Epitranscriptomic regulation of cortical neurogenesis via Mettl8-dependent mitochondrial tRNA m3C modification

Increasing evidence implicates the critical roles of various epitranscriptomic RNA modifications in different biological processes. Methyltransferase METTL8 installs 3-methylcytosine (m3C) modification of mitochondrial tRNAs in vitro; however, its role in intact biological systems is unknown. Here, we show that Mettl8 is localized in mitochondria and installs m3C specifically on mitochondrial tRNAThr/Ser(UCN) in mouse embryonic cortical neural stem cells. At molecular and cellular levels, Mettl8 deletion in cortical neural stem cells leads to reduced mitochondrial protein translation and attenuated respiration activity. At the functional level, conditional Mettl8 deletion in mice results in impaired embryonic cortical neural stem cell maintenance in vivo, which can be rescued by pharmacologically enhancing mitochondrial functions. Similarly, METTL8 promotes mitochondrial protein expression and neural stem cell maintenance in human forebrain cortical organoids.

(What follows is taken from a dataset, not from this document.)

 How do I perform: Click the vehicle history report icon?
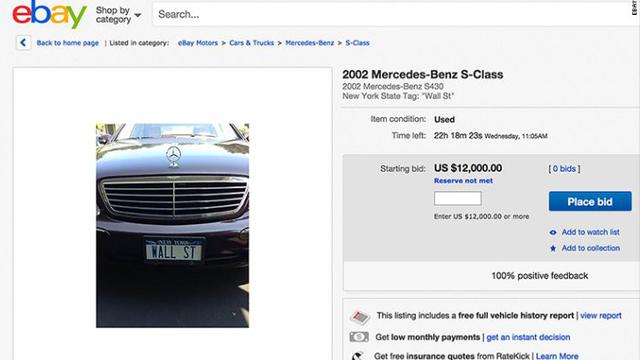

Together, our study reveals a conserved epitranscriptomic mechanism of Mettl8 and mitochondrial tRNA m3C modification in maintaining embryonic cortical neural stem cells in mice and humans. [Display omitted] •Mettl8 installs m3C modification on mt-tRNAThr/Ser(UCN) in cortical neural stem cells•Mettl8 regulates mitochondrial protein translation and function in neural stem cells•Mettl8-deleted mice exhibit accelerated embryonic cortical neural stem cell depletion•METTL8 plays a conserved role in neurogenesis in human forebrain organoids as in mice Zhang et al. identified an epitranscriptomic mechanism regulating cortical neural stem cells in the embryonic mouse brain and human forebrain organoids. Specifically, Mettl8 installs m3C modification on mitochondrial tRNAThr/Ser(UNC), which regulates mitochondrial protein translation and function, and loss of Mettl8 leads to accelerated embryonic cortical neural stem cell depletion.